Parasha – 276 – Ki Tavo – 5786

בס »ד

 La Paracha Ki Tavo commence par la Mitsva des Bicourim (les Prémices) (Devarim 26, 1-1 ). 

Chaque Juif qui possède un terrain si petit soit-il en Erets Israël doit apporter à Yerouchalaïm les premiers fruits de sa terre des sept espèces qui caractérisent Erets Israël « un pays de blé et d’orge, de vigne, de figuier et de grenadier ; un pays d’olivier à huile et de miel (de datte) » (Devarim 8, 8). Il s’approche du Cohen qui est « de service » au Beth HaMikdach (Temple), et lui dit : « Je déclare ce jour à Hachem ton Dieu que je suis venu au Pays que Hachem a juré à nos Patriarches de nous donner ! ». 

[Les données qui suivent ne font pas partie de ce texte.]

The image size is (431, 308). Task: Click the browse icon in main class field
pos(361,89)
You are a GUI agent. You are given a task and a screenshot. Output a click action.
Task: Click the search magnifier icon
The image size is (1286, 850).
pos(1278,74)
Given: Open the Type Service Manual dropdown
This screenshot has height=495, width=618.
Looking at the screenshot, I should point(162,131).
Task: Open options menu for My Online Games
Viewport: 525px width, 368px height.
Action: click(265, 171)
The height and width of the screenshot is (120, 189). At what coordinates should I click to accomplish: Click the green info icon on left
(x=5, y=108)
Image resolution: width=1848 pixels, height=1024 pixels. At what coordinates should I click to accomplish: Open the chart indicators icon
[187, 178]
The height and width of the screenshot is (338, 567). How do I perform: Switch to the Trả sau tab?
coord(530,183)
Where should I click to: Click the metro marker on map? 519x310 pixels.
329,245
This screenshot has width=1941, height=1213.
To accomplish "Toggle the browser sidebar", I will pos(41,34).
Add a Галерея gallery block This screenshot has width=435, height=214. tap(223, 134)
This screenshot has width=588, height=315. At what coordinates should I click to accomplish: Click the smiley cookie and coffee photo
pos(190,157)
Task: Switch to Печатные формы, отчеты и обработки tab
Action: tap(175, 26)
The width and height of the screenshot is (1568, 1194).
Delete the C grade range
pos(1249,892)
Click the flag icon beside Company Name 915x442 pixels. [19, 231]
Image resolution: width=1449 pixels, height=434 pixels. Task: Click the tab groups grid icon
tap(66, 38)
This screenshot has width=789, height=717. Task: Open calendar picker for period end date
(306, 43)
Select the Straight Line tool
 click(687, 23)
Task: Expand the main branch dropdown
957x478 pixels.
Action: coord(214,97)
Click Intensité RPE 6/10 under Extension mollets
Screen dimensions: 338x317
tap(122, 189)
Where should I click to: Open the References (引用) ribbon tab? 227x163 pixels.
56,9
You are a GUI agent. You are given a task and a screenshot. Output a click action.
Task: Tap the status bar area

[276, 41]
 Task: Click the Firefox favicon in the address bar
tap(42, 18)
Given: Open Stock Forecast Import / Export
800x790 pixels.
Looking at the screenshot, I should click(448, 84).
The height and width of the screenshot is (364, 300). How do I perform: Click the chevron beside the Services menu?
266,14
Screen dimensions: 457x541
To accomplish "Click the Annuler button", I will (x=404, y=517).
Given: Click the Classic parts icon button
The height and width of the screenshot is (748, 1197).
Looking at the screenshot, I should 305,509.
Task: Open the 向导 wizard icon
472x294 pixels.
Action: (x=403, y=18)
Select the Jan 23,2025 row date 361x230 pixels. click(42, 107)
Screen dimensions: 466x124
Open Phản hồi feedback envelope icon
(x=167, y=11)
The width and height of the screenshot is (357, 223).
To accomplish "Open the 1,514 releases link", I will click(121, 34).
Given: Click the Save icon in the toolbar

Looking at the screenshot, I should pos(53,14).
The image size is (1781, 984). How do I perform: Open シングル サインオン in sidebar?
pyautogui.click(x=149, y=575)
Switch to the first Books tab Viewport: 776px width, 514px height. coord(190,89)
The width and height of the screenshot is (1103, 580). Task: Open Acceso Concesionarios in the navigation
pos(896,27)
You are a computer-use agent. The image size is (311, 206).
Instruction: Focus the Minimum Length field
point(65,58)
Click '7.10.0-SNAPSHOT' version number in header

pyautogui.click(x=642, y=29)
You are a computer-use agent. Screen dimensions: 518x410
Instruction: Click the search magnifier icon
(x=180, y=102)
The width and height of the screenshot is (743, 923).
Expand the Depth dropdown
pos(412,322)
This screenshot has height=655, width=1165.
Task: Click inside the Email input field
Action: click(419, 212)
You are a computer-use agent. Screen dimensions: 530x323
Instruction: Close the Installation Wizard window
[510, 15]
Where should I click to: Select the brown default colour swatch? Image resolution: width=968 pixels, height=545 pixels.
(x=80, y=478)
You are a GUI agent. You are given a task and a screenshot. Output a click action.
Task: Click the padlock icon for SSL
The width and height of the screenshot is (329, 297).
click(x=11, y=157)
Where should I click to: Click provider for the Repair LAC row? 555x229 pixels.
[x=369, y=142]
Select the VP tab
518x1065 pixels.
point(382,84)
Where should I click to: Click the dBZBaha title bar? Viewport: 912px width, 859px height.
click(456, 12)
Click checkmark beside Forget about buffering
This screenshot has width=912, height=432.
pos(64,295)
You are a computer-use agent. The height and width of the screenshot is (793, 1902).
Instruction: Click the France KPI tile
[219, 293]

Puis, après que le Cohen ait déposé le panier devant l’Autel, celui qui a apporté les Bicourim reprend la parole et dit : « … L’Araméen (Lavan) a anéanti (voulu anéantir) mon père (Yaacov), et il (Yaacov) est descendu en Egypte, et y a séjourné peu nombreux ; et il est devenu là-bas un peuple grand, puissant et nombreux. Les égyptiens nous ont maltraités, nous ont opprimés et nous ont imposé une dure servitude. Nous avons imploré Hachem le Dieu de nos Pères, et Hachem a écouté notre voix et Il a vu notre misère, notre labeur et notre oppression. Et Hachem nous a sortis d’Egypte, d’une main forte et d’un bras étendu, et avec une manifestation redoutable, et avec des signes et avec des prodiges. Et Il nous a amenés vers cet endroit, et Il nous a donné ce Pays, une terre où coule le lait et le miel. Et maintenant voici j’ai apporté les prémices du fruit de la terre que Tu m’as donnée, Hachem. Et tu le poseras devant Hachem ton Dieu, et tu te prosterneras devant Hachem ton Dieu. Et tu te réjouiras de tout le bien que t’a donné Hachem ton Dieu ainsi qu’à ta maison, toi et le Lévi, et le Guer (Converti) qui est en ton sein » (26, 5-11).

Rachi explique le verset (26, 3) « Tu lui diras … : Que tu n’es pas ingrat ! ».

Toute la Mitsva des Bicourim est axée sur la reconnaissance que nous manifestons à Hachem pour les fruits de notre Terre, Erets Israël qu’Il nous a donnée. 

Et chaque année, lorsque les Juifs apportent les Bicourim au Beth HaMikdach, ils récitent ce passage qui a été choisi également par les ‘Hakhamim pour articuler le texte de la Hagadah que nous lisons le soir de Pessa’h au Séder. 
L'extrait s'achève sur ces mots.